The fate of the furious: three years ago, Future Islands upended The David Letterman Show with a synthpop burlesque of such unexpected passion that it rocketed them on to a new, elevated career trajectory. The viral spike of that Seasons (Waiting on You) performance may have supercharged their profile, but the Baltimore-based trio already had three albums and years of road experience under their belt (literally, since Samuel T Herring remains one of the most committed shirt-tucked-in frontmen in rock).
Their new album, The Far Field, might sound a little cold laid out on a Spotify slab, but live Herring’s tireless graft pumps blood and thunder into their precise sonic template. For the most part, bandmates Gerrit Welmers (creator of glacial synth atmospherics) and William Cashion (restless, striving basslines) simply stay out of his way, which seems eminently sensible once Herring starts throwing spinning back-fists and impulsive karate kicks that resemble a collision of MMA and MDMA.

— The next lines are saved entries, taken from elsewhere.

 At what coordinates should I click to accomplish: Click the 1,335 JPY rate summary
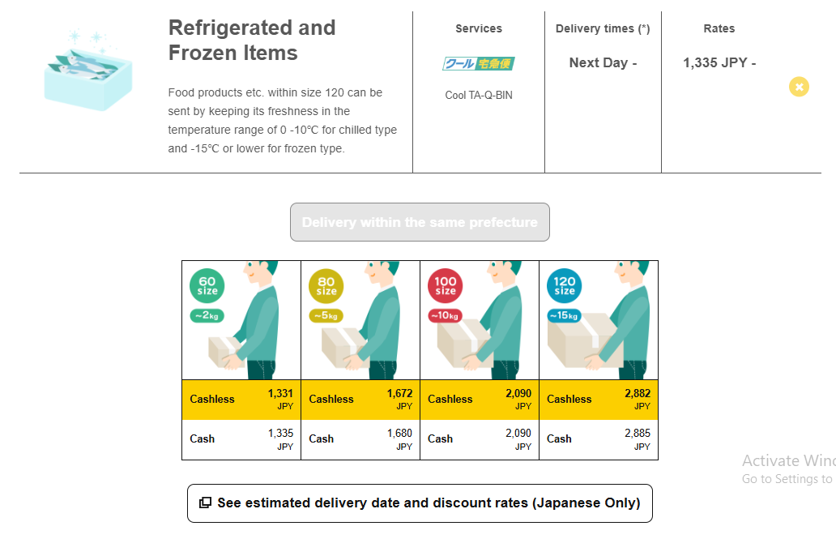pos(719,63)
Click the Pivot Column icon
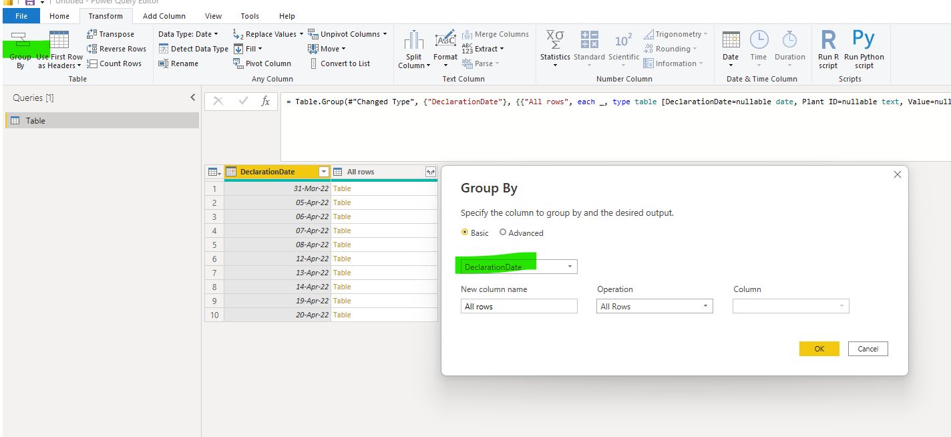This screenshot has height=437, width=951. pos(238,63)
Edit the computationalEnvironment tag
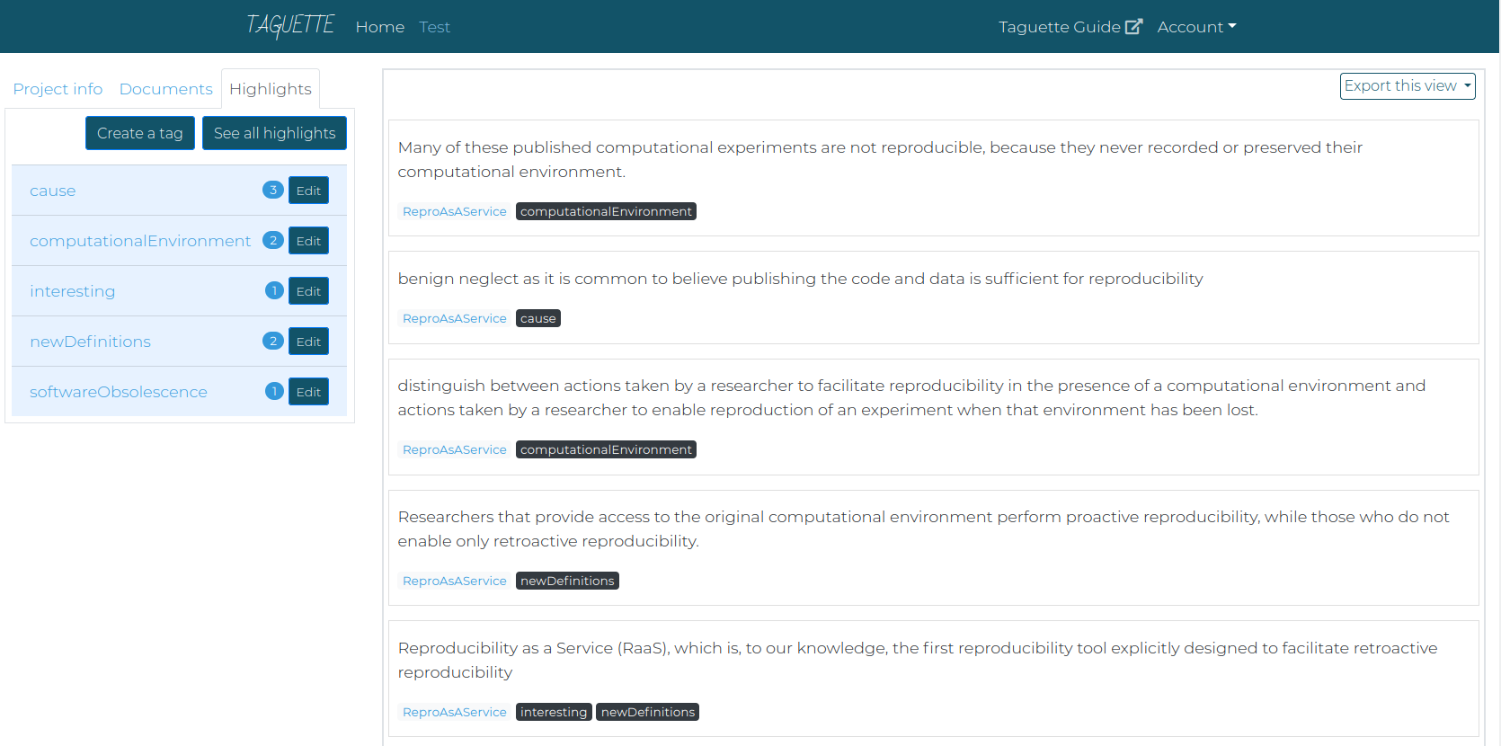Screen dimensions: 1501x746 coord(308,241)
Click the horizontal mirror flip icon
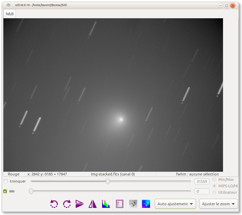242x215 pixels. [x=93, y=204]
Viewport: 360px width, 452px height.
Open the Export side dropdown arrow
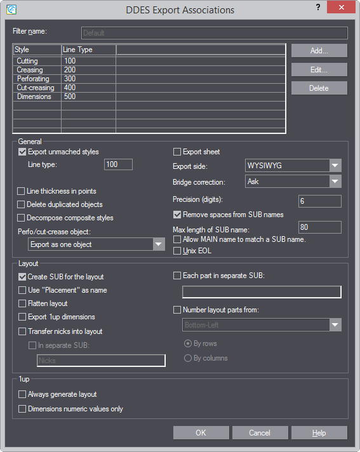(x=335, y=166)
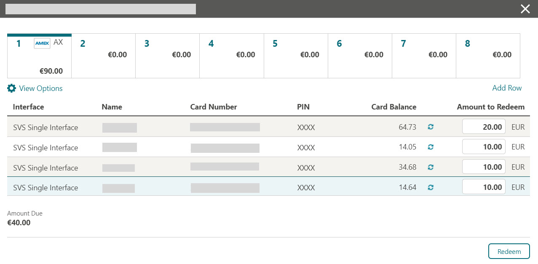This screenshot has width=538, height=264.
Task: Click redeem amount field for card balance 34.68
Action: (483, 167)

What this heartsick Zumba creates is an infectious atmosphere of nervy energy and communal love. In a sprawling but propulsive set of 25 songs, Herring’s only real breathers come during spontaneous but sustained outbreaks of applause from a sold-out crowd determined to match the weaponised sincerity onstage. The adoration pushes Herring to new heights of performative kamikaze, including Cossack-style dance squats, sensual hip thrusts and even a C-3PO robot move. After an impressive encore of Grease, his now-untucked shirt wringing with sweat, he admits: “It was about 2004 when I last tried to do the robot.” It is a joy to behold.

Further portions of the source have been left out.